From this graph we see, for example, that being at `product1`

event, 62.3% of the users transit to `catalog`

event, 43.3% - to `cart`

event, and 11.4% - to `main`

event. As you can notice, when you use some normalization, the values are not necessarily sum up to 1. This happens because a user can be at `product1`

state multiple times, so they can jump to multiple of these three events.

### Thresholds#

The weights that we have discussed above are associated with importance of the edges and the nodes. In practice, a transition graph often contains enormous number of the nodes and the edges.
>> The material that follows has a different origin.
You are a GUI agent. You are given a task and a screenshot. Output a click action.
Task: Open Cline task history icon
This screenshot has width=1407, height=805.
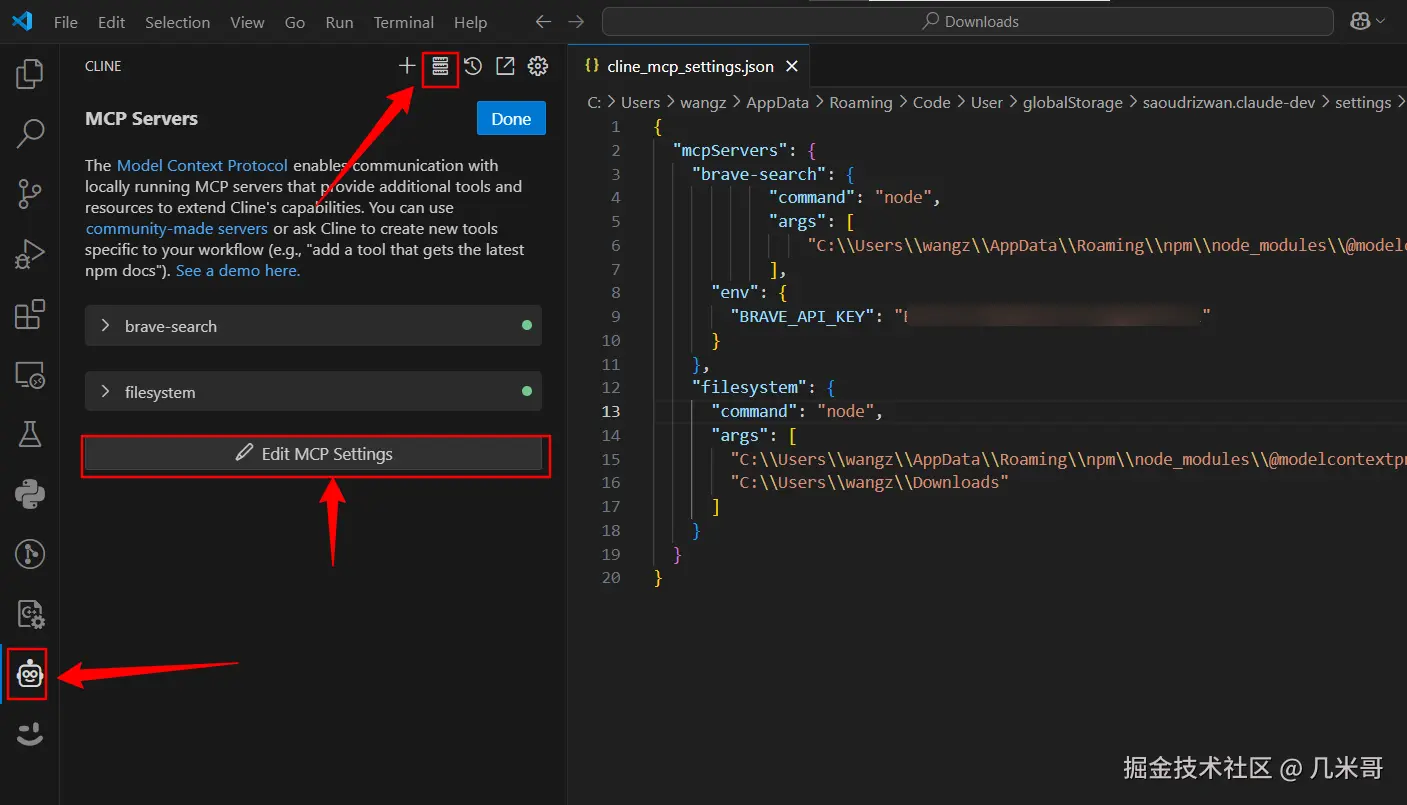pyautogui.click(x=473, y=66)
The threshold mechanism sets the minimal weights for nodes and edges to be displayed in the canvas.

Note that the thresholds may use their own weighting columns both for nodes and for edges independently of those weighting columns defined in `edges_weight_col`

arguments. So the weights displayed on a graph might be different from the weights that the thresholds use in making their decision for hiding the nodes/edges. Moreover, multiple weighting columns might be used. In this case, the decision whether an item (a node or an edge) should be hidden is made applying logical OR: an item is hidden if it does not meet any threshold condition.

Also note that, by default, if all the edges connected to a node are hidden, the node becomes hidden as well. You can turn this option off here.

The thresholds are set with a couple of `nodes_threshold`

, `edges_threshold`

parameters. Each parameter is a dictionary. The keys are weighting column names, the values are the threshold values.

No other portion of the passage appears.